Así, el debate sobre el matrimonio homosexual desaparecerá a medida que el
matrimonio salga del ámbito de la política.
Falta
el aborto, que divide especialmente a los estadounidenses, a los polacos, a los
irlandeses y, de nuevo, a los españoles. El Gobierno español no desea revisar
la legalidad del aborto, sino que se plantea restringirlo para los menores. En
Irlanda, en Polonia y en Estados Unidos, la intensidad de esta controversia
refleja las convicciones religiosas de los cristianos, pero también un
conflicto de poderes entre las Iglesias y los estados en el que el feto es un
elemento espiritual y político. La situación española es más inesperada porque
este país se ha vuelto poco cristiano y el aborto es legal en él desde hace 30
años.

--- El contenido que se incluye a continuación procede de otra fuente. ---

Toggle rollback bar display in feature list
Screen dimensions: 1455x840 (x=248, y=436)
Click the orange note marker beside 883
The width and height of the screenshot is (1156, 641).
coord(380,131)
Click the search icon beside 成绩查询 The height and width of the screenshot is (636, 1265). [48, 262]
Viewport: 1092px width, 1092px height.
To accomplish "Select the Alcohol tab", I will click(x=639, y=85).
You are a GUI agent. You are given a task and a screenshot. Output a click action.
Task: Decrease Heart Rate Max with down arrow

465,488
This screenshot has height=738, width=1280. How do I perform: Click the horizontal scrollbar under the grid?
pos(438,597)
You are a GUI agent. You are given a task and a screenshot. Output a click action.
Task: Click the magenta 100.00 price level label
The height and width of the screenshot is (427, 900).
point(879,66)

En la derecha, los partidarios que desean restablecer un derecho de
supervisión de los padres sobre los menores actúan, sin duda, en conciencia («a
favor de la vida»), pero también para volver a imponer una autoridad
paternalista o estatal, o lo poco que queda de ella. Ahora bien, al igual que
en el matrimonio homosexual, ¿en qué afectaría esto al Estado? Si el Estado
moderno ha sustituido a la Iglesia, admitiremos que puede actuar en nombre de
la moral, ¿pero de qué moral en unas sociedades ateas? Y si el Estado es laico
y solo es un defensor de la ley, tanto el aborto como el matrimonio o la
natalidad solo deberían depender de decisiones individuales. ¿Estamos a favor
de la vida? Pues no abortamos y no es necesario llamar a la policía. ¿Queremos
casarnos con un cónyuge de nuestro sexo? ¿Por qué razón hay que convocar al
alcalde? ¿Queremos casarnos por la Iglesia? Ningún representante del Estado
debería interferir.
En
resumidas cuentas, es hora de que los Estados se conformen con ocuparse del
orden colectivo y no de nuestras decisiones personales. ¿De qué sirve que haya
un funcionario debajo de cada cama? Pero los partidarios de la izquierda y de
la derecha son inconsecuentes en cuanto al papel del Estado moderno. La
izquierda pide más Estado en nuestra vida laboral y menos en nuestra vida
íntima; la derecha exige menos Estado en nuestra vida laboral y más en nuestras
decisiones íntimas. Sería más coherente, tanto por parte de la derecha como de
la izquierda, exigir a un Estado por fin desacralizado que se vuelva a centrar
en sus funciones soberanas, lo más alejado posible de nuestros dormitorios.